ABOUT THIS EXERCISE: Print the data that follows without changing a single word.

● ● ● ● ● ● ●

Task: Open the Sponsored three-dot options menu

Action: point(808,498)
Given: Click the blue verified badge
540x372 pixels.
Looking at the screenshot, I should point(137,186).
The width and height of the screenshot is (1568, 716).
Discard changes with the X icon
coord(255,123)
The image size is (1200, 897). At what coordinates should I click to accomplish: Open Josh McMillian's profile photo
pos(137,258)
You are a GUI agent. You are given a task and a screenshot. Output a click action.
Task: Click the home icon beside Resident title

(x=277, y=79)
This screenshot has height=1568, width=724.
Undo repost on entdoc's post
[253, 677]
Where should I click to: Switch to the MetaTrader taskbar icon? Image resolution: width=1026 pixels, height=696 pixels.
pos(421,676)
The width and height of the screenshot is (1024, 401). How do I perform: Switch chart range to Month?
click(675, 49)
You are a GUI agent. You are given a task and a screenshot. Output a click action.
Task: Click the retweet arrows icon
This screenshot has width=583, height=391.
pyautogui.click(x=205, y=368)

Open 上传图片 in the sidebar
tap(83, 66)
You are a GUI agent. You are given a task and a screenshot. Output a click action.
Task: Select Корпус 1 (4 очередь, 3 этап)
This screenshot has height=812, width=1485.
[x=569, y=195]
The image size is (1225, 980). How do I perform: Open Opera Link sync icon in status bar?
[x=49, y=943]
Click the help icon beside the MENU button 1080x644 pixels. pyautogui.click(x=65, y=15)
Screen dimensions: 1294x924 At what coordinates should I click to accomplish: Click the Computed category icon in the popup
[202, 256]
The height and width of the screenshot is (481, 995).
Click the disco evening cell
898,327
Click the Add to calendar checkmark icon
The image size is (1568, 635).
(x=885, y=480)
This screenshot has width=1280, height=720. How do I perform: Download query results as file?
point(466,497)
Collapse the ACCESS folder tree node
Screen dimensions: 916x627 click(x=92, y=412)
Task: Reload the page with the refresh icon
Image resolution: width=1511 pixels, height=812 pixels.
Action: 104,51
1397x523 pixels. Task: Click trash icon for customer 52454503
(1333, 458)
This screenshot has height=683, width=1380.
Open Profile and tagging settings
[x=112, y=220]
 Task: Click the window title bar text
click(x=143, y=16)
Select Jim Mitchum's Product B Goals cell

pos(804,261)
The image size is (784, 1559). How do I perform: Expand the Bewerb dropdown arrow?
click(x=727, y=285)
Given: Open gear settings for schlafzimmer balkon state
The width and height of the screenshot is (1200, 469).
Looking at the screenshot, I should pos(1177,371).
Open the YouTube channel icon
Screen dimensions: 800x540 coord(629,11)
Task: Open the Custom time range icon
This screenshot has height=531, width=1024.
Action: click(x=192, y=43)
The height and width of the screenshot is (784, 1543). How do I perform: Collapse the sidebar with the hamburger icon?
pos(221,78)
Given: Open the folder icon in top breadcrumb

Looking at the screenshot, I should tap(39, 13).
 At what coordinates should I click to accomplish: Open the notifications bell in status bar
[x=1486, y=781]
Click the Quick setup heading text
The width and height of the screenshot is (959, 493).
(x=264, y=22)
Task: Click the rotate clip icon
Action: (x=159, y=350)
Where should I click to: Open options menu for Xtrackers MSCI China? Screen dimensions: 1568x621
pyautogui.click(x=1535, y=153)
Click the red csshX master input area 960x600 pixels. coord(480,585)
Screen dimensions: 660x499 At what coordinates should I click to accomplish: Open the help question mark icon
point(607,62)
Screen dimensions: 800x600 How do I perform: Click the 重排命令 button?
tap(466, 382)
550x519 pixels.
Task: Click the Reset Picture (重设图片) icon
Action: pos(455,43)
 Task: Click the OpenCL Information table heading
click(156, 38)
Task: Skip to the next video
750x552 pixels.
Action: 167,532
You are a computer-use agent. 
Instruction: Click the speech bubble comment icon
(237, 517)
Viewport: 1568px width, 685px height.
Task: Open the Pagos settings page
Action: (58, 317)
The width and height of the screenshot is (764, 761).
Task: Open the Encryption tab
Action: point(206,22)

● ● ● ● ● ● ●

OUTPUT FOR THIS TASK:
Task: Open the Sponsored three-dot options menu

Action: point(808,498)
Given: Click the blue verified badge
540x372 pixels.
Looking at the screenshot, I should point(137,186).
The width and height of the screenshot is (1568, 716).
Discard changes with the X icon
coord(255,123)
The image size is (1200, 897). At what coordinates should I click to accomplish: Open Josh McMillian's profile photo
pos(137,258)
You are a GUI agent. You are given a task and a screenshot. Output a click action.
Task: Click the home icon beside Resident title

(x=277, y=79)
This screenshot has height=1568, width=724.
Undo repost on entdoc's post
[253, 677]
Where should I click to: Switch to the MetaTrader taskbar icon? Image resolution: width=1026 pixels, height=696 pixels.
pos(421,676)
The width and height of the screenshot is (1024, 401). How do I perform: Switch chart range to Month?
click(675, 49)
You are a GUI agent. You are given a task and a screenshot. Output a click action.
Task: Click the retweet arrows icon
This screenshot has width=583, height=391.
pyautogui.click(x=205, y=368)

Open 上传图片 in the sidebar
tap(83, 66)
You are a GUI agent. You are given a task and a screenshot. Output a click action.
Task: Select Корпус 1 (4 очередь, 3 этап)
This screenshot has height=812, width=1485.
[x=569, y=195]
The image size is (1225, 980). How do I perform: Open Opera Link sync icon in status bar?
[x=49, y=943]
Click the help icon beside the MENU button 1080x644 pixels. pyautogui.click(x=65, y=15)
Screen dimensions: 1294x924 At what coordinates should I click to accomplish: Click the Computed category icon in the popup
[202, 256]
The height and width of the screenshot is (481, 995).
Click the disco evening cell
898,327
Click the Add to calendar checkmark icon
The image size is (1568, 635).
(x=885, y=480)
This screenshot has width=1280, height=720. How do I perform: Download query results as file?
point(466,497)
Collapse the ACCESS folder tree node
Screen dimensions: 916x627 click(x=92, y=412)
Task: Reload the page with the refresh icon
Image resolution: width=1511 pixels, height=812 pixels.
Action: 104,51
1397x523 pixels. Task: Click trash icon for customer 52454503
(1333, 458)
This screenshot has height=683, width=1380.
Open Profile and tagging settings
[x=112, y=220]
 Task: Click the window title bar text
click(x=143, y=16)
Select Jim Mitchum's Product B Goals cell

pos(804,261)
The image size is (784, 1559). How do I perform: Expand the Bewerb dropdown arrow?
click(x=727, y=285)
Given: Open gear settings for schlafzimmer balkon state
The width and height of the screenshot is (1200, 469).
Looking at the screenshot, I should pos(1177,371).
Open the YouTube channel icon
Screen dimensions: 800x540 coord(629,11)
Task: Open the Custom time range icon
This screenshot has height=531, width=1024.
Action: click(x=192, y=43)
The height and width of the screenshot is (784, 1543). How do I perform: Collapse the sidebar with the hamburger icon?
pos(221,78)
Given: Open the folder icon in top breadcrumb

Looking at the screenshot, I should tap(39, 13).
 At what coordinates should I click to accomplish: Open the notifications bell in status bar
[x=1486, y=781]
Click the Quick setup heading text
The width and height of the screenshot is (959, 493).
(x=264, y=22)
Task: Click the rotate clip icon
Action: (x=159, y=350)
Where should I click to: Open options menu for Xtrackers MSCI China? Screen dimensions: 1568x621
pyautogui.click(x=1535, y=153)
Click the red csshX master input area 960x600 pixels. coord(480,585)
Screen dimensions: 660x499 At what coordinates should I click to accomplish: Open the help question mark icon
point(607,62)
Screen dimensions: 800x600 How do I perform: Click the 重排命令 button?
tap(466, 382)
550x519 pixels.
Task: Click the Reset Picture (重设图片) icon
Action: pos(455,43)
 Task: Click the OpenCL Information table heading
click(156, 38)
Task: Skip to the next video
750x552 pixels.
Action: 167,532
You are a computer-use agent. 
Instruction: Click the speech bubble comment icon
(237, 517)
Viewport: 1568px width, 685px height.
Task: Open the Pagos settings page
Action: (58, 317)
The width and height of the screenshot is (764, 761).
Task: Open the Encryption tab
Action: point(206,22)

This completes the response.